All that said, from the new Index the following outcome is possible to highlight:
- The top 10 countries identified as the highest risk countries are Iran, Afghanistan, Cambodia, Tajikistan, Guinea-Bissau, Iraq, Mali, Swaziland, Mozambique and Myanmar.
- Among the OECD countries, Austria, Germany, Greece, Japan, Luxembourg, Switzerland and Turkey are the worst performers with an above average high risk score.
- The Sub-Saharan African region has the greatest risk worldwide with Guinea-Bissau, Kenya, Mali, Mozambique, Swaziland and Uganda as the top highest risk countries within their region.
- Croatia, Dominica, Grenada, Macedonia and St.

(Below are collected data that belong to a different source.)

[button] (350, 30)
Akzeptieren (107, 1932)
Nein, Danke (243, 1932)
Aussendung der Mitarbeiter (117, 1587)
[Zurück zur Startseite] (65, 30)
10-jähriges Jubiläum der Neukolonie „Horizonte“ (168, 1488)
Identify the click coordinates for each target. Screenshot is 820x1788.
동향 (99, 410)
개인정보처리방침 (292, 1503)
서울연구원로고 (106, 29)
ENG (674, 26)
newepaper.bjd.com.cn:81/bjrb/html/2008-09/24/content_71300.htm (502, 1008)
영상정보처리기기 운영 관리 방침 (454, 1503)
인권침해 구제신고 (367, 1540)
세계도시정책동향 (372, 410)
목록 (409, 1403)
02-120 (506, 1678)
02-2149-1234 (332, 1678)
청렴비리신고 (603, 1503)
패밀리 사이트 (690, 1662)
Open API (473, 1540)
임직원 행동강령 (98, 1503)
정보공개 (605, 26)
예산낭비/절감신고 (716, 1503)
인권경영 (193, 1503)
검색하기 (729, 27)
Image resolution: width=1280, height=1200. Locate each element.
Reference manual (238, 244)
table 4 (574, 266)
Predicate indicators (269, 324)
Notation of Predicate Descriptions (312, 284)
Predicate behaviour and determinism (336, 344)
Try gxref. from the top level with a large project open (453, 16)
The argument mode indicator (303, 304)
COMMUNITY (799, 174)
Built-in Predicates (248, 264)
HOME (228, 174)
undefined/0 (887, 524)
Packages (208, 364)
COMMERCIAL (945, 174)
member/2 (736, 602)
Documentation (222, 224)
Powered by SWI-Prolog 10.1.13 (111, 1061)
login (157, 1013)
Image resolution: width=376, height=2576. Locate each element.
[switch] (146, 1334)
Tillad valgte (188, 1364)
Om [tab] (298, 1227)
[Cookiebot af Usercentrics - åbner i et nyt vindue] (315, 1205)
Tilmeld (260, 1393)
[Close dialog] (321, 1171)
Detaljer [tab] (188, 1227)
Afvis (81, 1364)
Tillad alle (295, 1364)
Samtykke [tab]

Lucia have seen the biggest improvements from the previous 2013 edition by significantly lowering their money laundering/terrorism financing risk scores.
- The countries that significantly worsened their scores in their assessment of AML/CFT frameworks are Brazil, Ivory Coast, Panama and Saudi Arabia.
- Among the top 20 countries, 14 are EU Members as follows: Finland, Estonia, Slovenia, Lithuania, Bulgaria, Belgium, Poland, Malta, Hungary, Sweden, Croatia, Portugal, Denmark, and Ireland.
As a consequence, given that the EU wants to be at the forefront of the battle against money laundering, it seems that the EU’s homework has been partially done. Whilst it is positive that more than two third of the best 20 countries is an EU Member, there is still an area of concern as major EU members and financial centres such as the UK, Germany, France and Italy are not ranked among those countries.
In light of the preliminary approval of a Proposal of the 4th EU AML Directive by the EU Parliament (last June), it can be hoped that once the proposal is approved, the consequent review of EU national legislations could tighten AML national regulations so that even those countries could improve their ranks contributing as well to ameliorate the EU’s position as a whole. It also can be added that these countries would not have excuses in not knowing their deficiencies once they will carry out their national risk assessment, as set out by the EU Proposal as a new national measure.